The schools are a cornerstone of Xi Jinping’s campaign to supplant Tibetan identity with a homogenous Chinese identity in order to neutralize potential resistance to Chinese Communist Party (CCP) rule.
The report, “Separated From Their Families, Hidden From the World: China’s Vast System of Colonial Boarding Schools Inside Tibet,” finds that an estimated 800,000 to 900,000 Tibetan students aged six to 18, as well as an unknown number of four and five-year olds, are in these state-run schools. The schools function as sites for remolding children into Chinese nationals loyal to the CCP. Removed from their families and communities, students must study primarily in Chinese, are barred from practicing their religion, and are subjected to political indoctrination.
“By intentionally uprooting Tibetan children from their families and culture and making them live in state-run boarding schools, the Chinese authorities are using one of the most heinous tools of colonization to attack Tibetan identity,” said Lhadon Tethong, Director of Tibet Action Institute. “China’s unprecedented campaign of forced sinicization in Tibet targets even the youngest children and demands the urgent intervention of the United Nations and concerned governments.”
Over the last decade, Chinese authorities have systematically eliminated local schools in Tibet and replaced them with centralized boarding schools, including for elementary-aged children. Monastery schools and other privately-run Tibetan schools have also been forced to close, leaving parents with no choice but to send their children away. In cases where parents try to resist, authorities use threats and intimidation to ensure compliance.

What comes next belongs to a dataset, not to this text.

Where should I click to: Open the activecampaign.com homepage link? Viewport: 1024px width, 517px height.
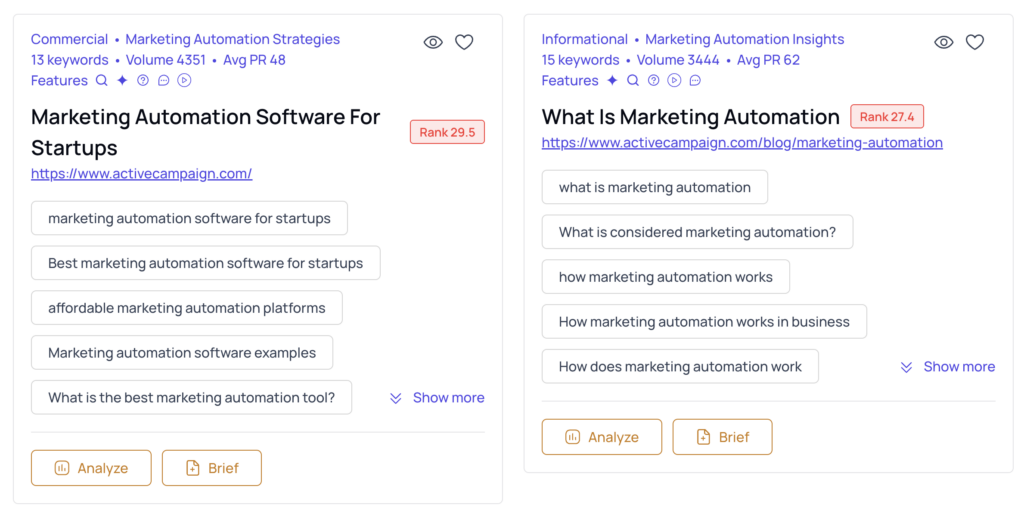(x=141, y=174)
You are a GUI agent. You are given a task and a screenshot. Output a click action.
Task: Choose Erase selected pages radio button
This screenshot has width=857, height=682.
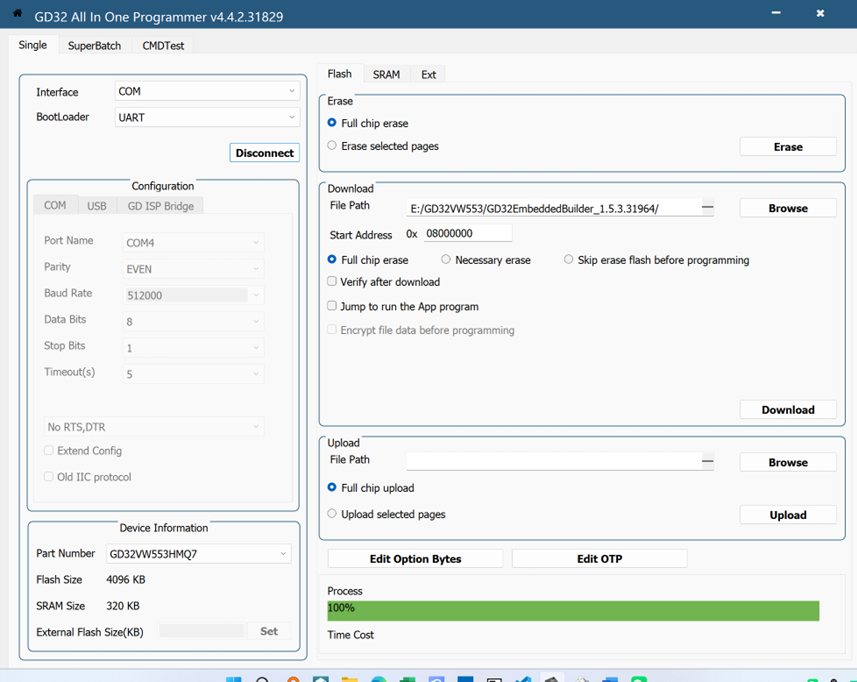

When parents in one village resisted sending their children to boarding school, they were visited multiple times by authorities. At one of these meetings, with police present, they were told: “…If we have to come back tomorrow, it won’t be good.…If you don’t listen [to us] we will squeeze [pressure] you one by one. That is easy for us to do….If you continue to choose not to acknowledge this policy and refuse to send your children to the schools, we will consider this to be a protest.…”

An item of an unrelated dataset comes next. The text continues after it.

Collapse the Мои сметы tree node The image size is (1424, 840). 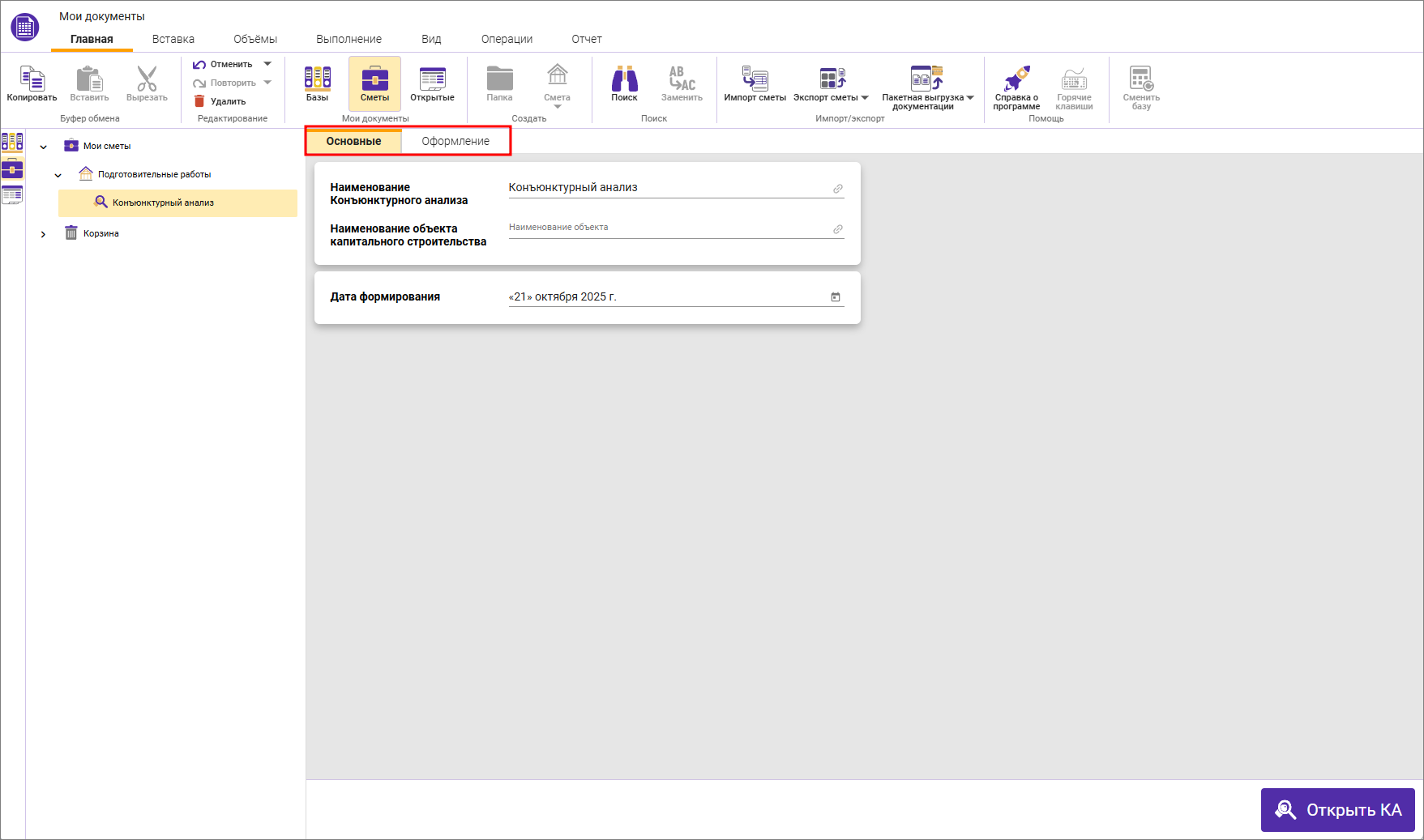click(x=44, y=147)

Researchers in Tibet and China have documented serious emotional and psychological harm to Tibetan students living in colonial boarding schools. Restrictions on access to Tibet make first-hand verification of current conditions impossible, but interviews with Tibetans abroad who attended earlier iterations of boarding school in Tibet paint a harrowing picture of children living in poor conditions, subjected to physical and sexual abuse, racism and discrimination, as well as political indoctrination.
The report draws on a range of primary and secondary sources, including first-hand accounts from inside Tibet that describe how China’s education policies affect the lived experience of Tibetans on the ground, statements from Tibetans in exile who are survivors of China’s colonial boarding school system, data collected from official sources, and scholars in Tibet, China and abroad.
“China claims to be educating Tibetan children, but the world knows what it looks like when children are pushed into residential schools run by a state that wants to wipe out their culture,” said Tethong. “Beijing must be pressed to respect the right of all Tibetan children to receive a high-quality mother-tongue education without being separated from their families, before any more irreparable harm is done.”